Payment Card Industry Data Security Standard (PCI DSS) is designed to promote consumer data security, reduce the chance of data breaches, and maintain a secure environment within the payment industry.
All businesses accepting or processing payments must meet the minimum standards set by the card-issuing companies.
- The PCI Standards are dictated by the card brands (Visa, MC, etc.) but administered by the Payment Card Industry Security Standards Council.
- PCI applies to all payment channels, including card-present, mail/telephone order, e-commerce, in-app, etc.
What do I need to know about PCI compliance?
- PCI DSS applies to any organization, regardless of business size or transaction volume, that accepts, transmits or stores any credit card information.

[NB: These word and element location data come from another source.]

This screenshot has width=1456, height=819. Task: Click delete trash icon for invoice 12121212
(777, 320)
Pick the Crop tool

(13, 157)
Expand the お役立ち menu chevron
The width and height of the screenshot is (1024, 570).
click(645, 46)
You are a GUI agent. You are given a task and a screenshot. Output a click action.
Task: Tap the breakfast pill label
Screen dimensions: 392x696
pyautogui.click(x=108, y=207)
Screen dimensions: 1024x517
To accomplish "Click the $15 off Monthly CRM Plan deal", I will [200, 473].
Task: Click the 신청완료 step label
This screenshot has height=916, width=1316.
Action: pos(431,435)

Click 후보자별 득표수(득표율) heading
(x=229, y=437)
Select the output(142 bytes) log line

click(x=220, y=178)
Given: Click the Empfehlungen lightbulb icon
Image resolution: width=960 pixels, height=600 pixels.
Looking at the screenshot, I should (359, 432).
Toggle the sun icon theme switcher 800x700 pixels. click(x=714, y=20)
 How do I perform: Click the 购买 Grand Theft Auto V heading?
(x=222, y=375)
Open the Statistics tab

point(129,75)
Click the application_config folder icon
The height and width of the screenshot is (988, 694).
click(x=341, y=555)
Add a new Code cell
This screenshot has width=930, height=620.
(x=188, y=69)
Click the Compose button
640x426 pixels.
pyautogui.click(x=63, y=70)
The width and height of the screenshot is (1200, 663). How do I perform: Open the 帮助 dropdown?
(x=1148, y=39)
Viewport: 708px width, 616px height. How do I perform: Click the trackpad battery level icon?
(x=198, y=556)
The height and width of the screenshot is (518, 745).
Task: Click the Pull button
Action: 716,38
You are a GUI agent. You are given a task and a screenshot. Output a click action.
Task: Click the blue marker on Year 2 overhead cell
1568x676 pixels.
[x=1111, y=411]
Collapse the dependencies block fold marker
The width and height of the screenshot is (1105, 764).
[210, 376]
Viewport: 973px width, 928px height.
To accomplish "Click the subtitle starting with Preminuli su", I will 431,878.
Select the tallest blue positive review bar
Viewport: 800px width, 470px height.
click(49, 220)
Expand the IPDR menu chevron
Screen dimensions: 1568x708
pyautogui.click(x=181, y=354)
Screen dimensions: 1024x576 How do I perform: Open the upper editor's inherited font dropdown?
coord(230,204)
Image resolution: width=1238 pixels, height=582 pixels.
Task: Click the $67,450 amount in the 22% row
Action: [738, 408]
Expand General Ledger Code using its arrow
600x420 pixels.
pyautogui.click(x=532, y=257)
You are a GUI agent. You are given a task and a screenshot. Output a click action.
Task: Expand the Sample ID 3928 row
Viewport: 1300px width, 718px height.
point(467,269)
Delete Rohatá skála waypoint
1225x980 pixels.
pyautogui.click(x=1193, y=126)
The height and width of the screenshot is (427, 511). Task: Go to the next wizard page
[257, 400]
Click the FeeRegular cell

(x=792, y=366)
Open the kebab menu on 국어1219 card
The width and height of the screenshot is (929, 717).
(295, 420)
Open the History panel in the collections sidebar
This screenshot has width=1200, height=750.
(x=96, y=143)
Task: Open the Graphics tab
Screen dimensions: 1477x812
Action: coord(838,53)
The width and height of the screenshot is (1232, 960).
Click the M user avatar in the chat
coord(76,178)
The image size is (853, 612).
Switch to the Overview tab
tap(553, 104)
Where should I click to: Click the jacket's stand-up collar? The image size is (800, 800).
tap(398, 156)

- Businesses fall into one of the four merchant levels based on their annual Visa or Mastercard transaction volume over a 12-month period. Although it may vary from card-brand-to-card-brand, these are the approximate thresholds and their equivalent Merchant Level:
- Level 1: Businesses processing over 6 million card transactions per year.
- Level 2: Businesses processing 1 to 6 million transactions per year.
- Level 3: Businesses handling 20,000 to 1 million transactions per year.]
- Level 4: Businesses handling fewer than 20,000 transactions per year.
- If you are Level 1-3, you would have an annual requirement to provide the minimum validation requirements.
- If you are a Level 4 business, compliance with PCI DSS is required, though annual validation or compliance is optional.
Good to know:
- Bambora completes quarterly network scans and is subject to annual on-site security assessments to ensure compliance is maintained.
- Failure to complete, pass and provide your compliance validation documentation within 90 days of your annual validation/revalidation due date may result in PCI DSS NonCompliance Fines.